Last night the incomparable Ian McMillan compered the TS Eliot Prize nominees reading their poems at the Royal Festival Hall. Since Celia introduced me to this wonderful event, it has been a fixture in my Januarys. Tonight the winner will be announced at the V&A. One of the poems was about the Day the Music Died, when the Big Bopper, Buddy Holly and Ritchie Valens were all killed in a 'plane crash.
It wasn't something that affected my life, as I wasn't that long out of the womb. Later I enjoyed Buddy Holly, who I always associate with Jimmy Ruffin as I was introduced to their music at the same time when my sister borrowed albums by both of them from a friend; and I have seen the musical twice, but he was always someone who spoke to a generation before mine.
Popular music provides the soundtracks to our lives, takes us back in an crotchet to places and times we had all but forgotten. The lyrics articulate our angst, our anger, our love, our hope. Never underestimate the power of popular music to glue your memories together, to create shared bonds with people.
Today the music died again. I heard about it via Instagram, and had an elongated 'this doesn't make sense' moment because only the other week I read an article about his new album, released just this weekend. It talked about him being reclusive, spending time with his young daughter in the privacy of their home. So the implication that David Bowie was dead didn't add up.
But it is true. I turned away from the news when they started asking teenagers who were gurning at the camera what Bowie meant to them. I had more in common with the man who said you never feel old when you listen to Bowie because it takes you back decades and sounds as good as it did when you first heard it.

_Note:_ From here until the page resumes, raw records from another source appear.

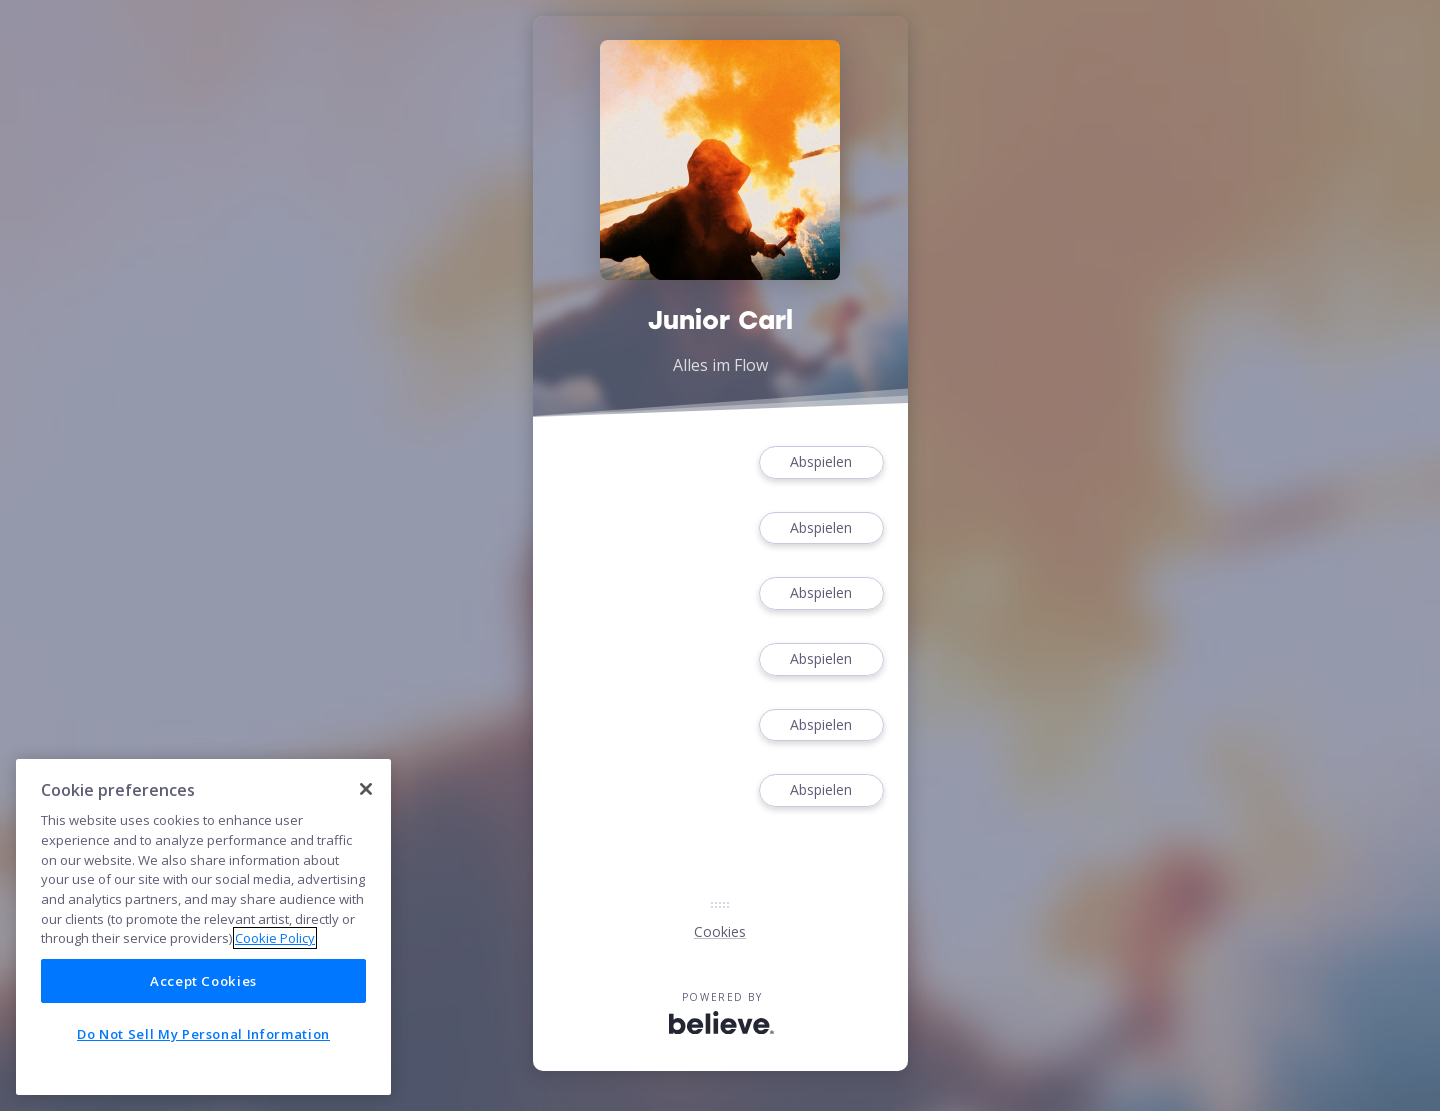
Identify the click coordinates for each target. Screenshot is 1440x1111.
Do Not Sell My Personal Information (203, 1034)
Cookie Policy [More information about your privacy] (275, 938)
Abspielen (821, 462)
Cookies (720, 931)
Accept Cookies (203, 981)
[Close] (366, 789)
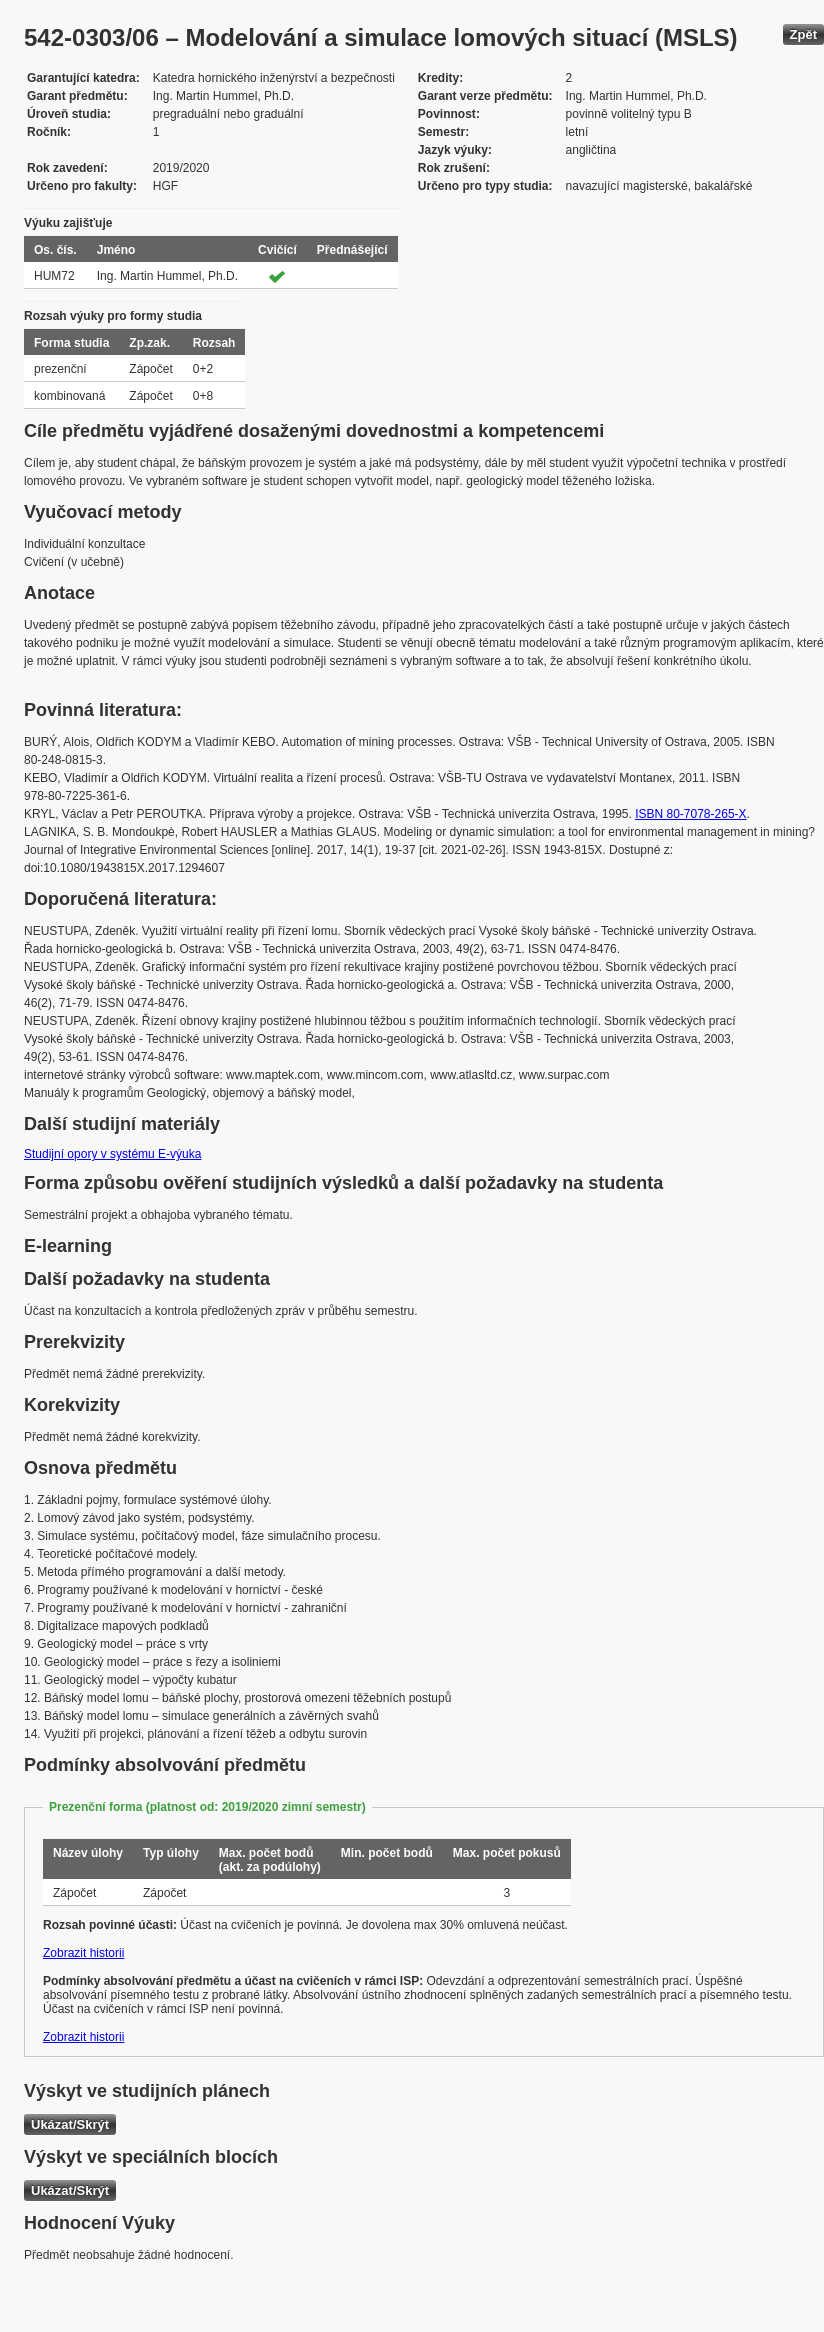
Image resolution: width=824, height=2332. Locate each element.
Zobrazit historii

Space Oddity wasn't my favourite, but my little cousin Russell, barely out of nappies when it was released, adored it, and it was seldom off the turntable in my Aunt's pub. It was Ziggy Stardust that grabbed me, and then I dived backwards to Hunky Dory and sideways to Lou Reed and the Velvet Underground. Bowie was an important rock of my teenage musical education, and like earlier influences – The Beatles, Stones and Kinks – I have continued to listen to this music all my life.
I saw him live in his Ziggy phase, and it changed my expectations of rock concerts for ever. Someone nicked my Ziggy album when I flat shared, so I only have the CD now. Hunk Dory, Aladdin Sane, Heroes; they are all on vinyl.
A friend and I once got rid of a couple of bores who were trying to pick us up by reciting Bowie lyrics. We had similar success with Shakespeare too.
So thanks David and William, though probably not what either of you had in mind for your work. I'll be listening to you and reading you for a long time yet. And if I do end up with dementia and in a care home, I hope it's Bowie they are playing to jog my memory and not the Osmonds.